Speakers
Description
Problem: As per the current architecture of Linux Perf tool, ‘perf record’ does not collect samples if target process is in sleep state. Due to this perf tool has following limitations:
Incorrect ‘CPU usage’ calculation: If target task was in sleep state for around 50% of the time, the CPU usage represented by perf tool does not account for the same.
No ‘task sleep time’: As perf tool does not provide any sleep sample, so it’s not possible to determine for how long the task was in sleep state.
Solutions: Perf-record sampling happens when perf_swevent_hrtimer() handler executes. If the target process is in sleep state, the handler is not being called.
1) When perf_swevent_hrtimer() handler executes, it can calculate missing samples for the period when the target was in sleep state, using:
missed_sample_count = ((current_time – hrtimer_start_time) / sampling_freq)

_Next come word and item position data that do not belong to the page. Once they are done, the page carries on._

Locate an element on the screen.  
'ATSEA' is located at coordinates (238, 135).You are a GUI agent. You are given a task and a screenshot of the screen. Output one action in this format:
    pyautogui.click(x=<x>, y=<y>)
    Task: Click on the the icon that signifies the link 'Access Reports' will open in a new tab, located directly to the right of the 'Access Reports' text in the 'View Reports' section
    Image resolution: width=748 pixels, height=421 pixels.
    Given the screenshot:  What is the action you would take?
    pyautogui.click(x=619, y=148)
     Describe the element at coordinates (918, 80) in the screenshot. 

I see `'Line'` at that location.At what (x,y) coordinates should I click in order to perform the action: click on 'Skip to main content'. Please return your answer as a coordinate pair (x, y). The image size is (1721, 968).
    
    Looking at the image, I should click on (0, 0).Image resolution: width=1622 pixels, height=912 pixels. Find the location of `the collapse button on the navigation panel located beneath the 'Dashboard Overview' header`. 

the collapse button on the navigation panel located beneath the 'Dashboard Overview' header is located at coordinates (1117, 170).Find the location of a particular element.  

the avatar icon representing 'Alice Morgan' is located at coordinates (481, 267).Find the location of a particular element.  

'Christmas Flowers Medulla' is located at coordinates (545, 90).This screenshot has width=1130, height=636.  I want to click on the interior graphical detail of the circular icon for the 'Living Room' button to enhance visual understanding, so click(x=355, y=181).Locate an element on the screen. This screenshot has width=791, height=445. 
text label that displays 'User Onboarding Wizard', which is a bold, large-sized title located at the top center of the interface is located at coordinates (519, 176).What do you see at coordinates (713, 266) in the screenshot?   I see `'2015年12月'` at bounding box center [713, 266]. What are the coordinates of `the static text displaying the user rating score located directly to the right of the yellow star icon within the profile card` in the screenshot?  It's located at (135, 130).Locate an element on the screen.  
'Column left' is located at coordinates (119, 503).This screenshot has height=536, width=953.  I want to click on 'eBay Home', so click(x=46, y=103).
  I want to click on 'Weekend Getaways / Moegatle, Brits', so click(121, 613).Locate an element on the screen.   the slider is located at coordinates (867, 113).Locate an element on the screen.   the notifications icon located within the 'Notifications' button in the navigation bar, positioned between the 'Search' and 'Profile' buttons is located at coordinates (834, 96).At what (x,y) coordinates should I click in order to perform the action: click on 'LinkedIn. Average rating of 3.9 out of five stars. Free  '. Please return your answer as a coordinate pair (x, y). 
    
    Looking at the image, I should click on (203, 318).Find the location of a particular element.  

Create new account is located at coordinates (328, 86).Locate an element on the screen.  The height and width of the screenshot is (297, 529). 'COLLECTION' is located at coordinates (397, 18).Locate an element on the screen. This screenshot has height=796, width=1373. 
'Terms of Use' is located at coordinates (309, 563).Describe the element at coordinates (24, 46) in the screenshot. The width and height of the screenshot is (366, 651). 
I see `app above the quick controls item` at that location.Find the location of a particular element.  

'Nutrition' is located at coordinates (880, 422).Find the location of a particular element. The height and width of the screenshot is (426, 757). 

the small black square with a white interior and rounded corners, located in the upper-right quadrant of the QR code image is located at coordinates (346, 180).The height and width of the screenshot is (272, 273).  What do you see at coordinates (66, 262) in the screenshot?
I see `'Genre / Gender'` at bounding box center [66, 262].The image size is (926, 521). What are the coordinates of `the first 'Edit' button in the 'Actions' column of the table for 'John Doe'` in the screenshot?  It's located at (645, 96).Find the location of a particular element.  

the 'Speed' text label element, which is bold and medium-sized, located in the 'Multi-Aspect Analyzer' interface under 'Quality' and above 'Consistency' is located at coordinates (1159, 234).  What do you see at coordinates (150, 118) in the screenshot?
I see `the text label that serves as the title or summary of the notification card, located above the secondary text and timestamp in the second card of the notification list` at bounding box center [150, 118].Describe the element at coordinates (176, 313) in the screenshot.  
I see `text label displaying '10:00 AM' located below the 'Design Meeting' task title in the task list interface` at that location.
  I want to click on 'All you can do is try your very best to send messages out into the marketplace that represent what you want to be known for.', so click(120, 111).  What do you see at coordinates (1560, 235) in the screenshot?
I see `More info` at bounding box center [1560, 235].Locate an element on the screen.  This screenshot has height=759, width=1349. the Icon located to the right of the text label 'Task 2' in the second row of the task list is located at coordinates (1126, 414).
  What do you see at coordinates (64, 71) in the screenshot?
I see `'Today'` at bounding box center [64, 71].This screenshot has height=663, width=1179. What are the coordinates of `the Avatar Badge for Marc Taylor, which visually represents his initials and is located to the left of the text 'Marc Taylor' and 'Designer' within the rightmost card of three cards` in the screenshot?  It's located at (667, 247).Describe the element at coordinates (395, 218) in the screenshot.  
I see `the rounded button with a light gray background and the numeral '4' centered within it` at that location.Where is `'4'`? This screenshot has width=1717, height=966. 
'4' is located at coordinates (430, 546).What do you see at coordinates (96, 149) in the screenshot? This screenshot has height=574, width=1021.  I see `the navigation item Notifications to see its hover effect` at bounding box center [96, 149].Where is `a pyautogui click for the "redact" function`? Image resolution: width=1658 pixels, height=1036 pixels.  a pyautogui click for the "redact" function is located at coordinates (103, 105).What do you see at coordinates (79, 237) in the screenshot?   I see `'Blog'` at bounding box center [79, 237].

missed sample count would have to be sent to user space perf-sample handler which stores this information to perf.data. And perf-report processes all missed samples and adds them to total samples.
2) User space perf tool could calculate CPU usage based upon expected samples instead of total samples collected, as shown:
expected_sample = total_time / freq
3) Change the behaviour of perf_swevent_hrtimer() handler so that it should always be called even if target task is in sleep state (either wake up the target task or run in another task’s context).